The www.repeal-socpa.info website will be updated with information for submissions to the consultation. There's a public meeting on 2 December (see p20).

Brian Haw

On 29 October, the Met were taken to Southwark Crown Court by Brian Haw, the round-the-clock Parliament Square protestor, who was challenging their right to remove his anti-war display, seized in May 2006 (see PN 2474). The police were ordered to return Brian's letters and documents, and to give him a list of all other items seized - but his display will not be returned.

Because the Greater London Authority now refuses to allow tents on the grass in Parliament Square, since October the tents of Brian's supporters' are on the pavement opposite Parliament - while GLA spends a fortune on security guards to make sure noone encroaches on the grass.

Lt Watada

In June 2006, Lt. Ehren Watada became the highest ranking US officer to refuse to fight in Iraq, on the grounds that he would be participating in war crimes.

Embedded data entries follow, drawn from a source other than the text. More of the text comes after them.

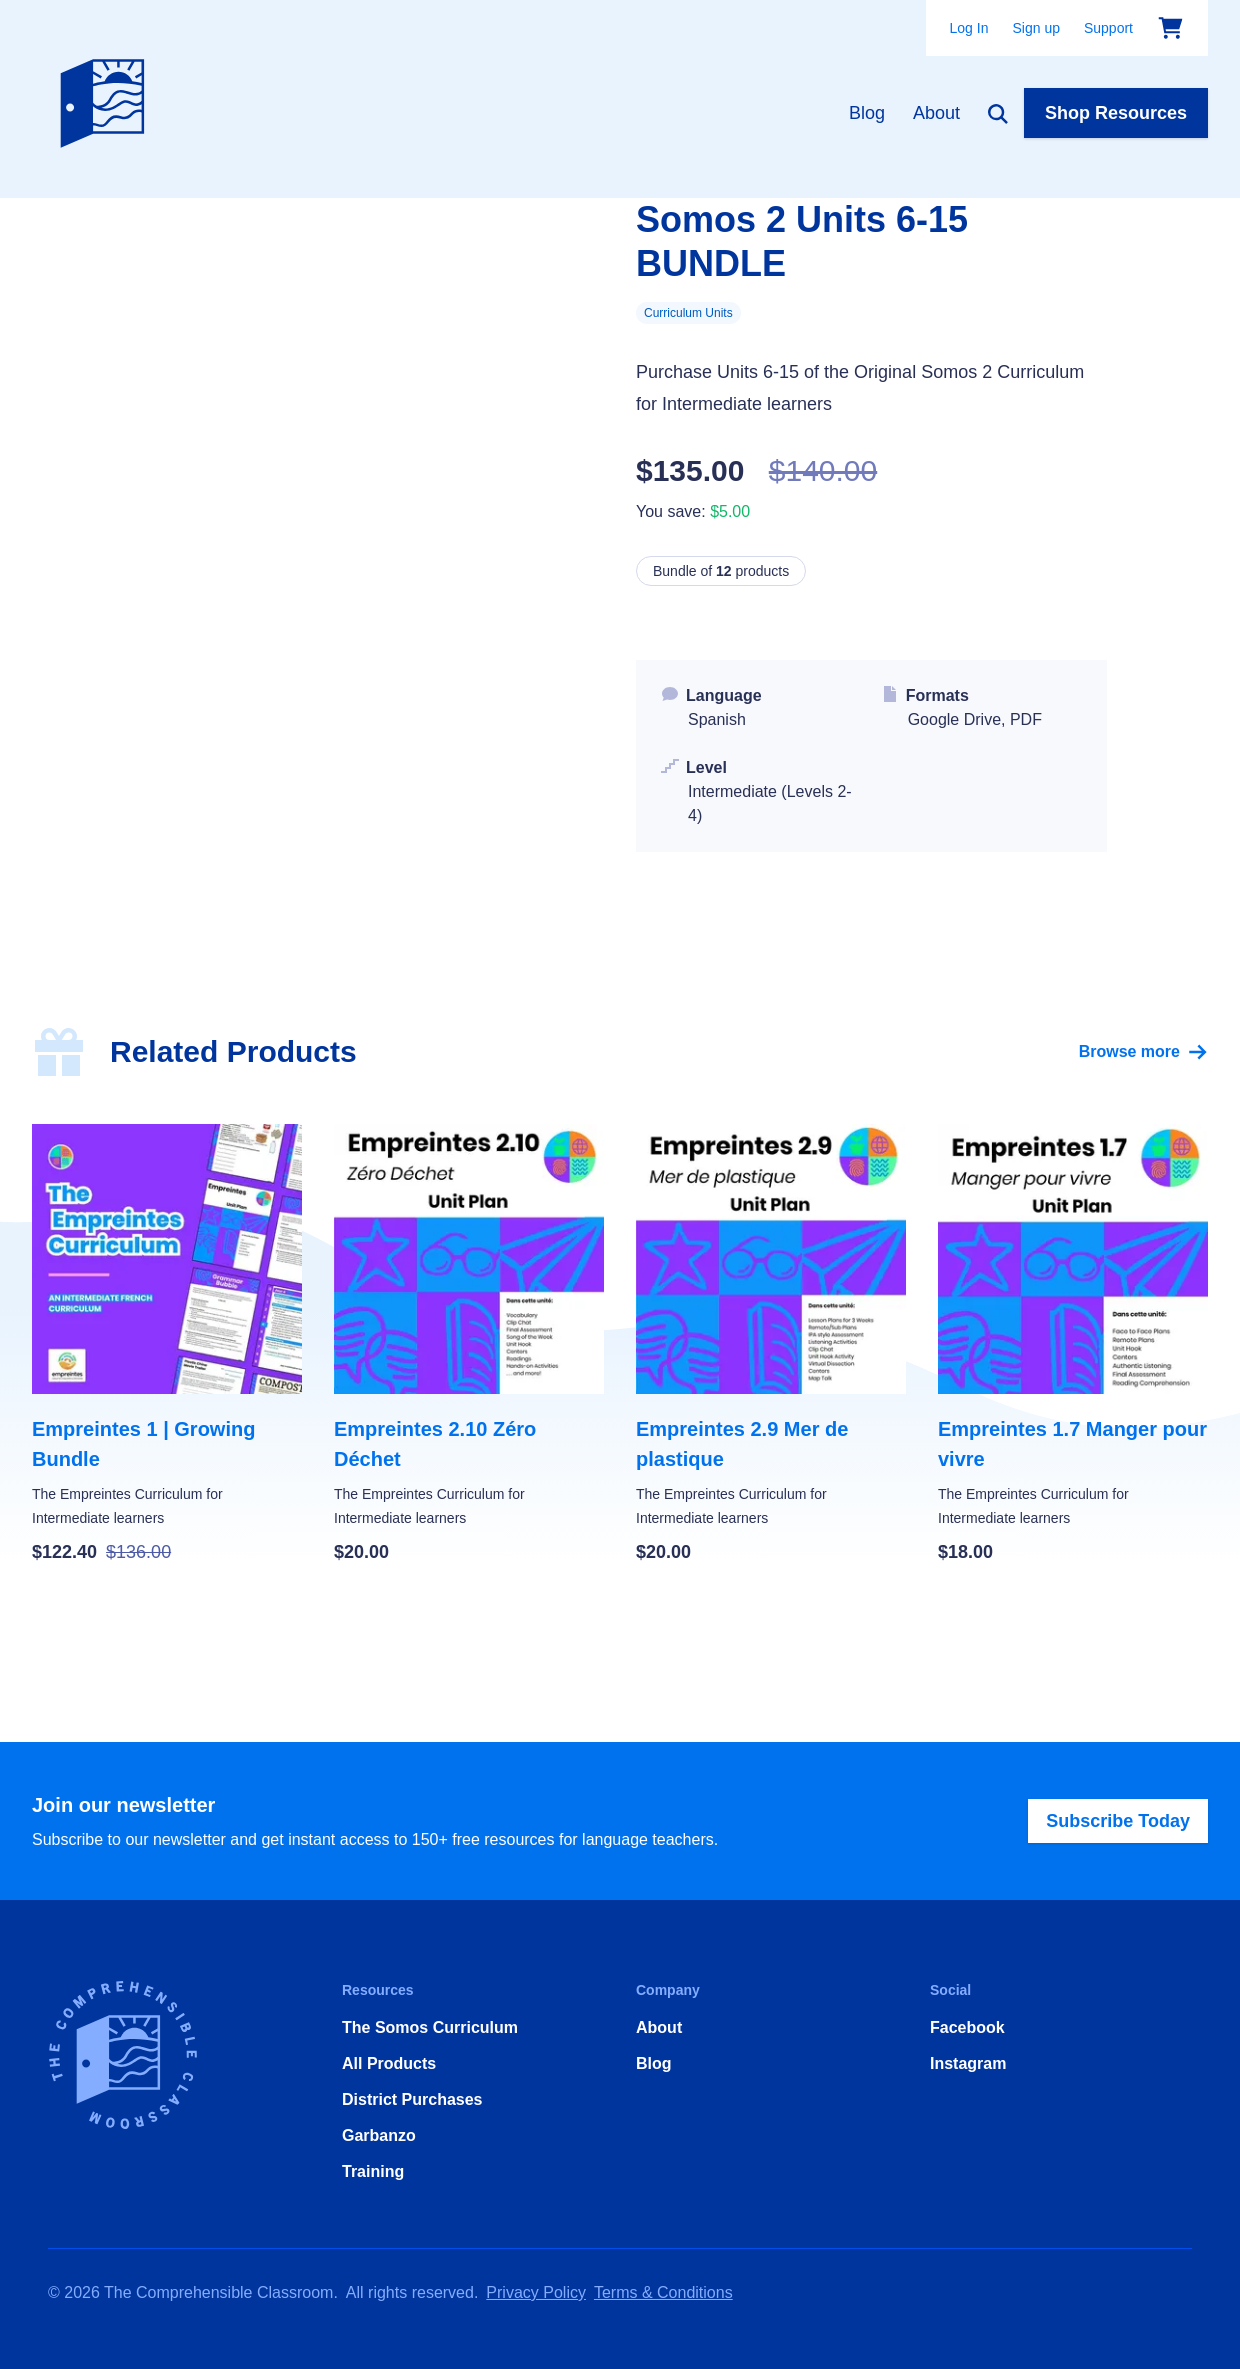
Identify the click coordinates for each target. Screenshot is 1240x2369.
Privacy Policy (536, 2292)
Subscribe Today (1118, 1821)
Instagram (968, 2063)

After numerous court appearances Watada looks like winning on a technicality. However if the case continues it may force US judges to rule that the invasion was indeed unlawful.

Iraqi nonviolence

Since 2005 a network of organisations and individuals belonging to different ethnic, ideological and religious groups has been established in the common cause of seeking a nonviolent resolution to the continued fighting in Iraq.

Satisfying the desperate needs of the people is an immediate priority, but the long-term objective is to increase awareness of nonviolent strategies through education, training and support networks.

A third "Iraqi week for nonviolence" is planned for 2008. "Salaam is not just a greeting - it is the goal," says Sami A. Rasouli, director of the Muslim Peacemaker Team in Najaf.

BANg action academy

After a successful fun and exciting summer camp/project involving over 20 young Europeans from Ban All Nukes generation (BANg)and 20 Japanese students from NGO Peace Boat, the global youth network for nuclear disarmament is expanding!

BANg held a protest, jointly with the Peace Boat students, calling for a nuclear-free Europe in a nuclear free-world, safe for all.

Following this, some of the Europeans joined Peace Boat in a journey across the Atlantic to New York, where we taught and talked with the Japanese students more about nuclear issues, and learned from Michi San, the Hibakusha who was also on board.

The trip ended in a visit to the Office of Disarmament Affairs where we handed in a statement written by a multinational team, and a peace festival in New York on Nagasaki day.

The Japanese students were so moved and motivated by our talks of anti-nuclear activism and the need for change they held their own protest on October 1st at the British Embassy in Tokyo in solidarity with the F365 Big Blockade.